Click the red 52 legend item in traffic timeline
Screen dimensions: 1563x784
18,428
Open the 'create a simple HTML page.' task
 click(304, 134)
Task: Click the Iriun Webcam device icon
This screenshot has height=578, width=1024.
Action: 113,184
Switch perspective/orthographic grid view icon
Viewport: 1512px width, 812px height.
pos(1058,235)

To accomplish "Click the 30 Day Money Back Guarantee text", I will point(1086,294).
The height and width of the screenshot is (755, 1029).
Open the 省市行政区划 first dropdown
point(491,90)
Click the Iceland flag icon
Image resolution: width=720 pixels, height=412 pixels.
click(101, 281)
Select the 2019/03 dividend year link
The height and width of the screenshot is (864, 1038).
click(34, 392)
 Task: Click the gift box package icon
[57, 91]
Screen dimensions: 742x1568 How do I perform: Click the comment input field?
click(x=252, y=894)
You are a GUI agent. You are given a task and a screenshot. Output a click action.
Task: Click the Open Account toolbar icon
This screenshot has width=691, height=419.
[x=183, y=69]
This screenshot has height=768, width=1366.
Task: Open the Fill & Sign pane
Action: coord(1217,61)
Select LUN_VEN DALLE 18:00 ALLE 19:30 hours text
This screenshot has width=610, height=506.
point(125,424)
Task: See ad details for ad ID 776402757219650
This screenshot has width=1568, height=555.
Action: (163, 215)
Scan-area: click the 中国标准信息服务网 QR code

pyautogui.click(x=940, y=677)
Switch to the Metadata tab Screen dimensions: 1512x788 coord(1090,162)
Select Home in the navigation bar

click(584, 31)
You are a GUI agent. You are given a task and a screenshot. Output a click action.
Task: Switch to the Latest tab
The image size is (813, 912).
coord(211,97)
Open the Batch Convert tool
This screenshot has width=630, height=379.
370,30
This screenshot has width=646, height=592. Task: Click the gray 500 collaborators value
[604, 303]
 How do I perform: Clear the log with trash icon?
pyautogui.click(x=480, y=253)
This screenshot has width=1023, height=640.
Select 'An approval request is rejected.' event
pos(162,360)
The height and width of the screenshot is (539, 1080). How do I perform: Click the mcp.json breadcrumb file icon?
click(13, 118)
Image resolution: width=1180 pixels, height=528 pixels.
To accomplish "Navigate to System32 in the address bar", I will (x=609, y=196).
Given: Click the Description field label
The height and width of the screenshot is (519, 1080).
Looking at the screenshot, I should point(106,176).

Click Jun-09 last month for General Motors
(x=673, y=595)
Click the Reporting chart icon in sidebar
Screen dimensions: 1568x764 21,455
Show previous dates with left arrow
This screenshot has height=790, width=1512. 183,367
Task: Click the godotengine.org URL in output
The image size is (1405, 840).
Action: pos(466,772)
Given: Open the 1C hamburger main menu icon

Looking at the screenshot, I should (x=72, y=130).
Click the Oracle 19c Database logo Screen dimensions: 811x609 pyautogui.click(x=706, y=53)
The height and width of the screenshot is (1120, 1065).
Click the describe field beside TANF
○ ○ ○ ○ ○ ○ ○
> [YOUR GOAL]:
Everything from the line that contains "Image resolution: width=1180" to the last line of the records, restated word for word, is the required output.

> [OUTPUT]:
Image resolution: width=1180 pixels, height=528 pixels.
To accomplish "Navigate to System32 in the address bar", I will (x=609, y=196).
Given: Click the Description field label
The height and width of the screenshot is (519, 1080).
Looking at the screenshot, I should point(106,176).

Click Jun-09 last month for General Motors
(x=673, y=595)
Click the Reporting chart icon in sidebar
Screen dimensions: 1568x764 21,455
Show previous dates with left arrow
This screenshot has height=790, width=1512. 183,367
Task: Click the godotengine.org URL in output
The image size is (1405, 840).
Action: pos(466,772)
Given: Open the 1C hamburger main menu icon

Looking at the screenshot, I should (x=72, y=130).
Click the Oracle 19c Database logo Screen dimensions: 811x609 pyautogui.click(x=706, y=53)
The height and width of the screenshot is (1120, 1065).
Click the describe field beside TANF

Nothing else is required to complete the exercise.